If any provision of these Terms of Service shall be deemed unlawful, void or for any reason unenforceable, then that provision shall be deemed severable from these Terms of Service and shall not affect the validity and enforceability of any remaining provisions. If there is any overlap or similarities with other previous agreements between you and digitalBasket.org, these Terms of Service shall supersede those other agreements.

26. PATENTS

One or more patents owned by, or patent applications submitted, by digitalBasket.org may apply to this Service and to the features or services accessible via the Service.

27. ACCREDITATION AND PROMOTION

The launch screen of the digitalBasket.org App shall bear a copyright notice and the branding of digitalBasket.org in the form, size and location chosen by digitalBasket.org in its discretion.
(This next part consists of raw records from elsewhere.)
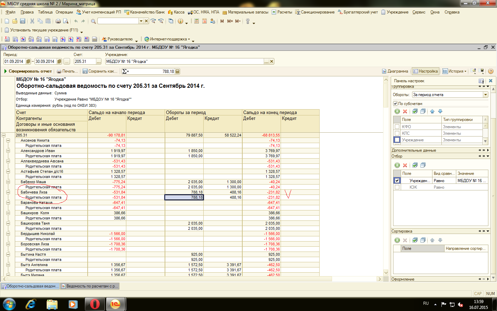
Task: Open the Обороты period dropdown
Action: [485, 95]
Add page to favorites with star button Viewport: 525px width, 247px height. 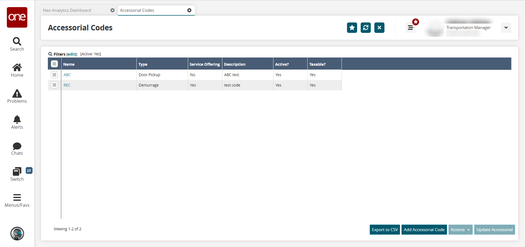(352, 28)
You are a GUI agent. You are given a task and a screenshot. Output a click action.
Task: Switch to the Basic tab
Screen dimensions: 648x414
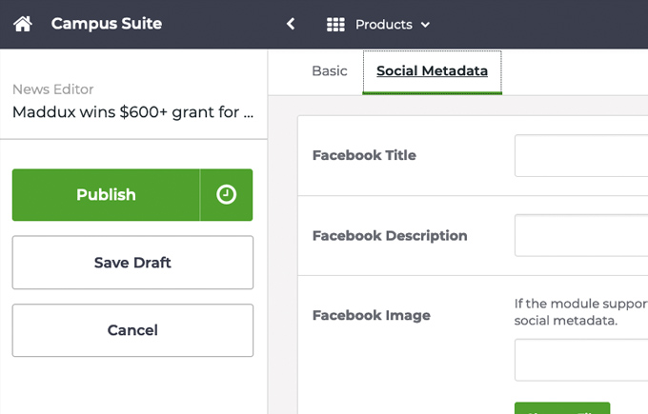[x=330, y=71]
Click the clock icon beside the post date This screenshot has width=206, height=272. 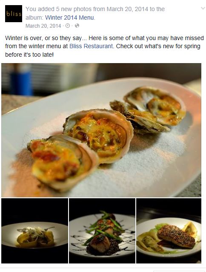(68, 26)
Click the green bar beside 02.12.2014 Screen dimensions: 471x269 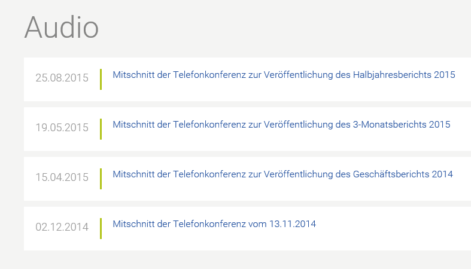pos(101,228)
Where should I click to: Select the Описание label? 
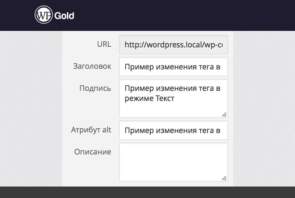point(93,152)
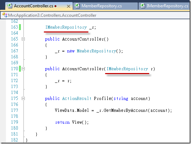This screenshot has width=191, height=144.
Task: Click the C# file icon on AccountController.cs tab
Action: click(10, 6)
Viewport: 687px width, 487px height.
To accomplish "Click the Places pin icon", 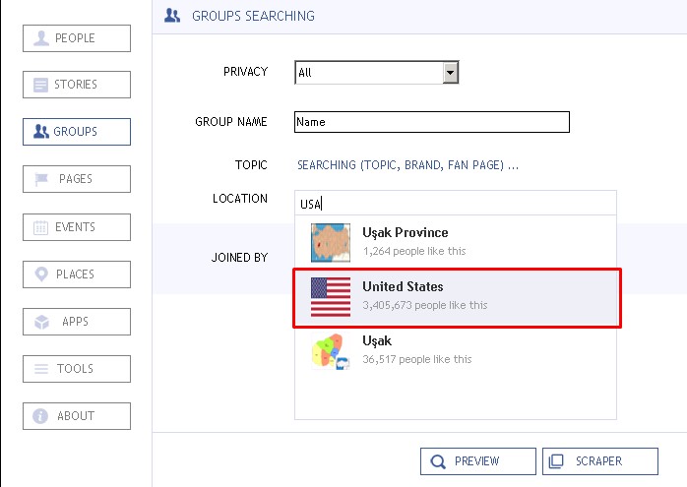I will (x=40, y=274).
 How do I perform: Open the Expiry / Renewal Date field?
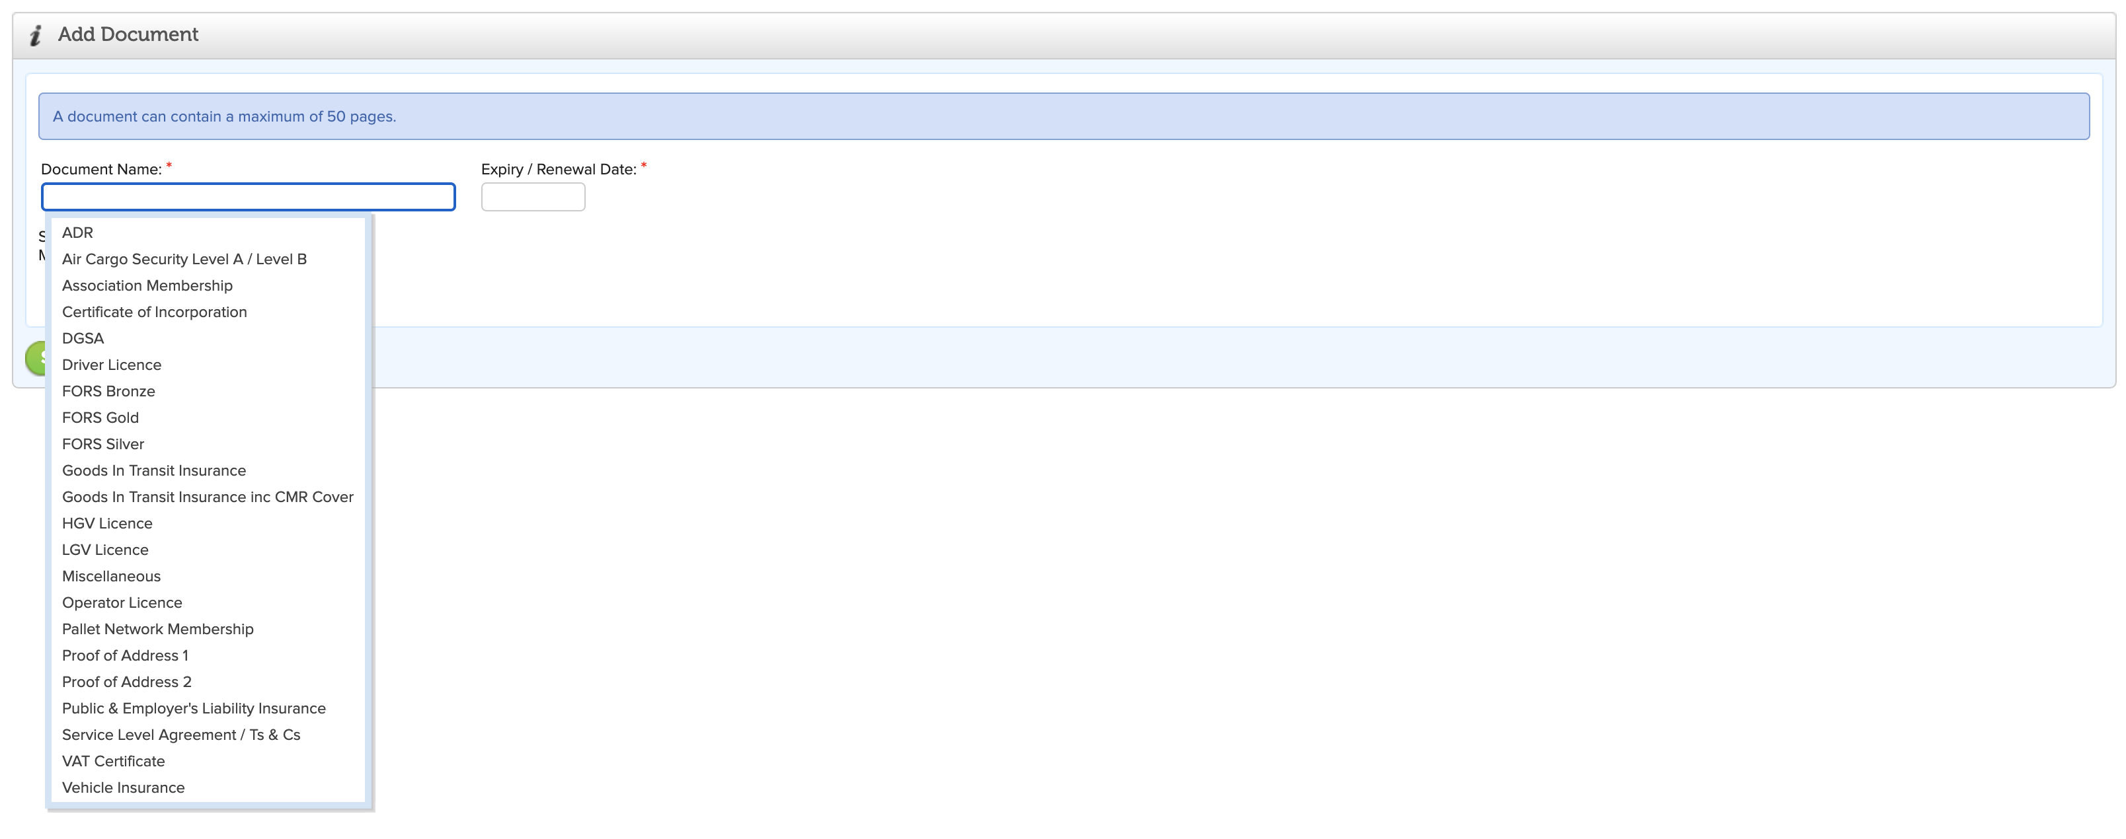[533, 197]
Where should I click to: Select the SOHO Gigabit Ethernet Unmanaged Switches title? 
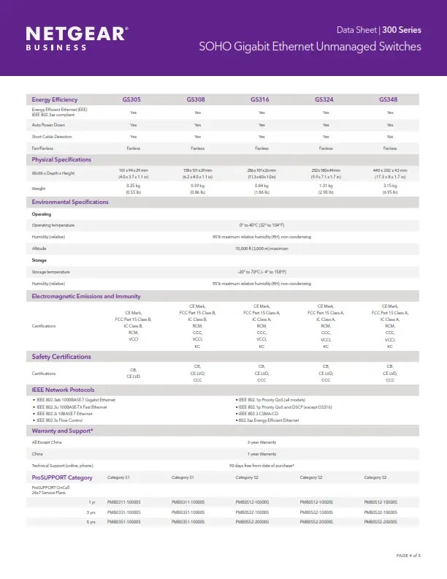310,47
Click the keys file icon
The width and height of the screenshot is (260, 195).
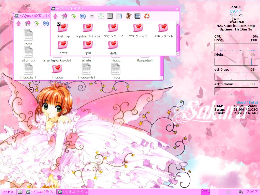click(28, 35)
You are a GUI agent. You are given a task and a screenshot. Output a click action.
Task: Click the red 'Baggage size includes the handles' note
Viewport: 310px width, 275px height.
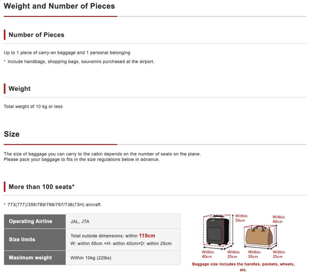tap(243, 267)
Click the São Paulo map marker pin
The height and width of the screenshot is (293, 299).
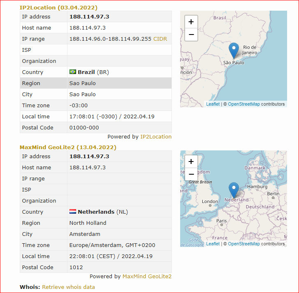pos(234,51)
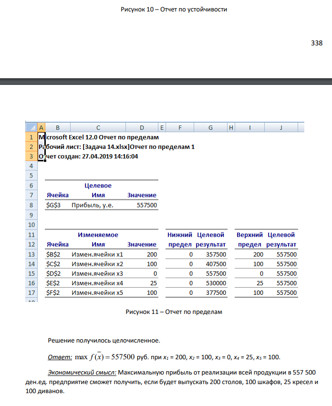
Task: Click the value 25 for Измен.ячейки x4
Action: click(x=154, y=283)
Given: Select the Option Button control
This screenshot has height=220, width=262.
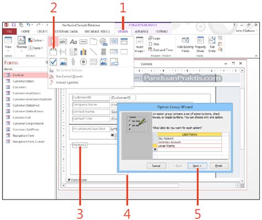Looking at the screenshot, I should click(x=83, y=62).
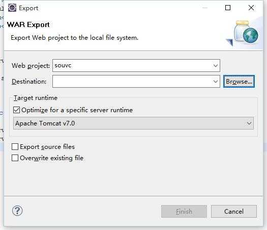This screenshot has height=230, width=267.
Task: Click the greyed-out Finish button
Action: click(184, 212)
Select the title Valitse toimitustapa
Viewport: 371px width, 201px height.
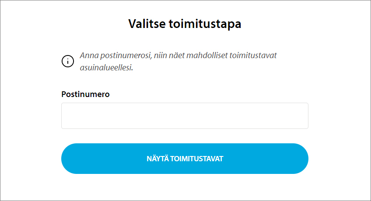185,24
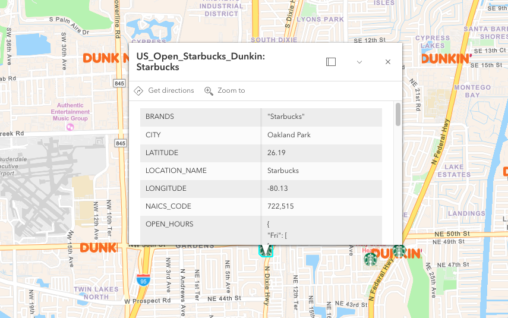Viewport: 508px width, 318px height.
Task: Click the Zoom to text button
Action: pos(231,91)
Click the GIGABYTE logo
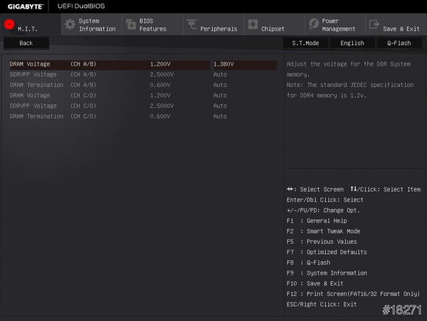Image resolution: width=427 pixels, height=321 pixels. [x=23, y=6]
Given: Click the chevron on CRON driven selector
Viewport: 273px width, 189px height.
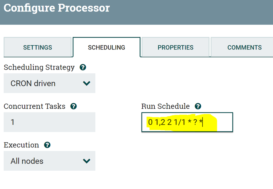Looking at the screenshot, I should pyautogui.click(x=87, y=83).
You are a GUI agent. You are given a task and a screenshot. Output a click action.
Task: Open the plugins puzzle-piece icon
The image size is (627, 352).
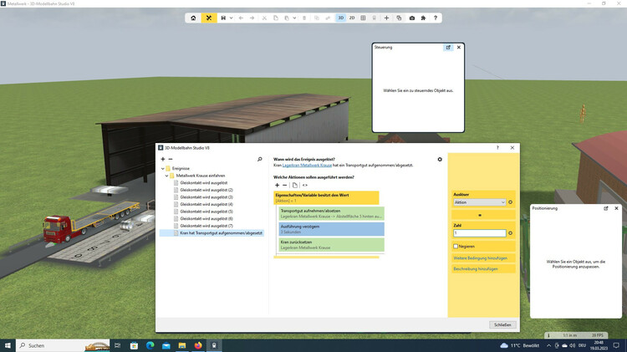coord(423,18)
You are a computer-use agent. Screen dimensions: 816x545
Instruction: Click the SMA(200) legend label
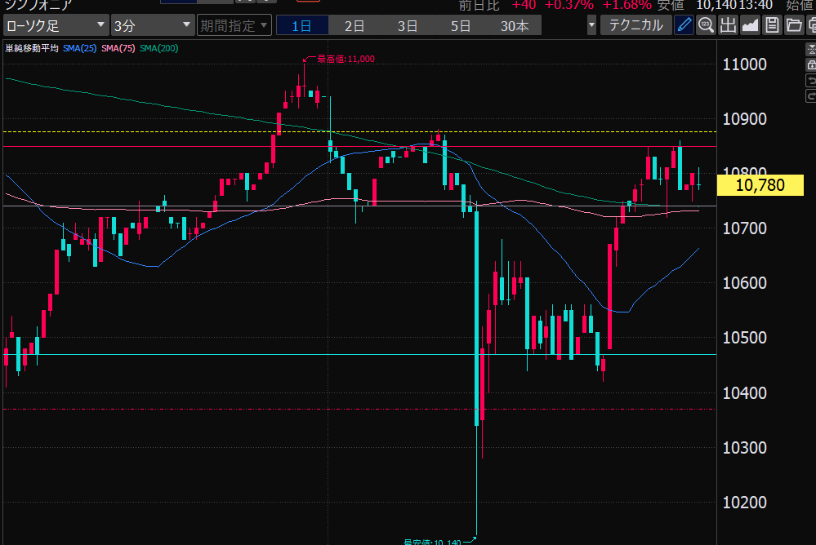click(158, 48)

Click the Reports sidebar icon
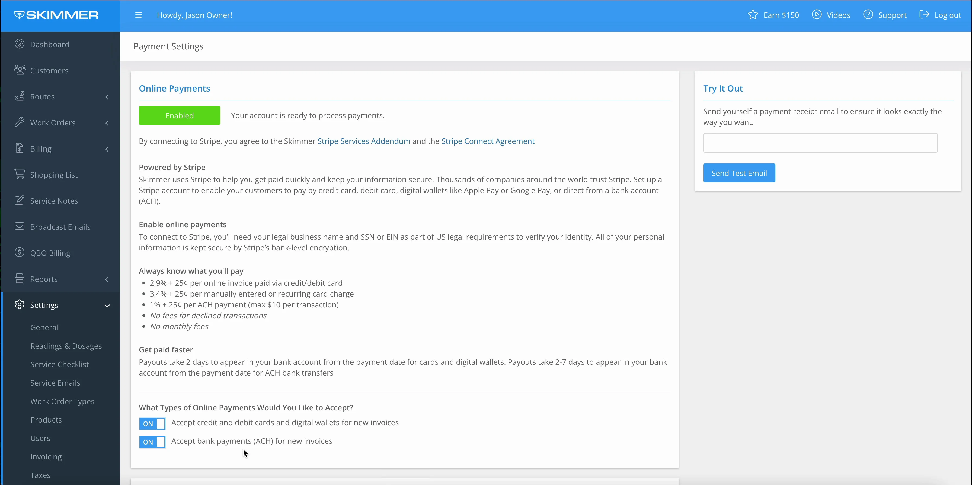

The digitalBasket.org App’s graphical user interface shall display copyright information and the credit “Designed + Developed by digitalBasket.org” or similar credit in the form, size and location chosen by digitalBasket.org in its discretion. digitalBasket.org retains the right to reproduce, publish and display static screen shots, motion demos, and other representations of the digitalBasket.org App with your name and logo in digitalBasket.org -owned and affiliated portfolios and websites, and in galleries, design periodicals and other media or exhibits for purposes of publicity. In the app stores and marketplaces, keywords “digitalBasket.org” and/or “The Church App” must be included and credit to digitalBasket.org must be included in the app description. In all other places where the digitalBasket.org App is marketed or distributed, you shall add the following statement “Designed + Developed by digitalBasket.org. Copyright © 2009-2017 digitalBasket.org” or similar credit in the form, size and location chosen by digitalBasket.org in its discretion, and include a link to the Site if the statement is made in electronic format.

28. ASSIGNMENT; CHANGE IN CONTROL

This Agreement may not be assigned by you without the prior written approval of digitalBasket.org but may be assigned without your consent by digitalBasket.org to (i) a parent or subsidiary, (ii) an acquirer of assets, or (iii) a successor by merger.

29. SEVERABILITY

If any of these Terms of Service should be determined to be invalid, illegal or unenforceable for any reason by any court of competent jurisdiction then such term shall be enforced only to the extent it is enforceable and the remaining terms shall survive and remain in full force and effect and continue to be binding and enforceable.

30. RELATIONSHIP

You agree that no joint venture, partnership, employment, or agency relationship exists between you and digitalBasket.org.

31. WAIVER

No waiver of any term, provision or condition of this Agreement, whether by conduct or otherwise, in any one or more instances, shall be deemed to be, or shall constitute, a waiver of any other term, provision or condition hereof, whether or not similar, nor shall such waiver constitute a continuing waiver of any such term, provision or condition hereof. No waiver shall be binding unless executed in writing by the party making the waiver.

32. FORCE MAJEURE

If the performance of any part of this Agreement by either party is prevented, hindered, delayed, or otherwise made impracticable by reason of any flood, riot, fire, judicial or governmental action, labor disputes, act of God, or any other causes beyond the control of either party, that party shall be excused from such to the extent that it is prevented, hindered, or delayed by such causes.

33. ENTIRE AGREEMENT

This Agreement, together with the Privacy Policy, constitutes the complete and exclusive statement of the agreement between the parties with respect to the use of the Services and any acts or omissions of digitalBasket.org and supersedes any and all prior or contemporaneous communications, representations, statements and understandings, whether oral or written, between the parties.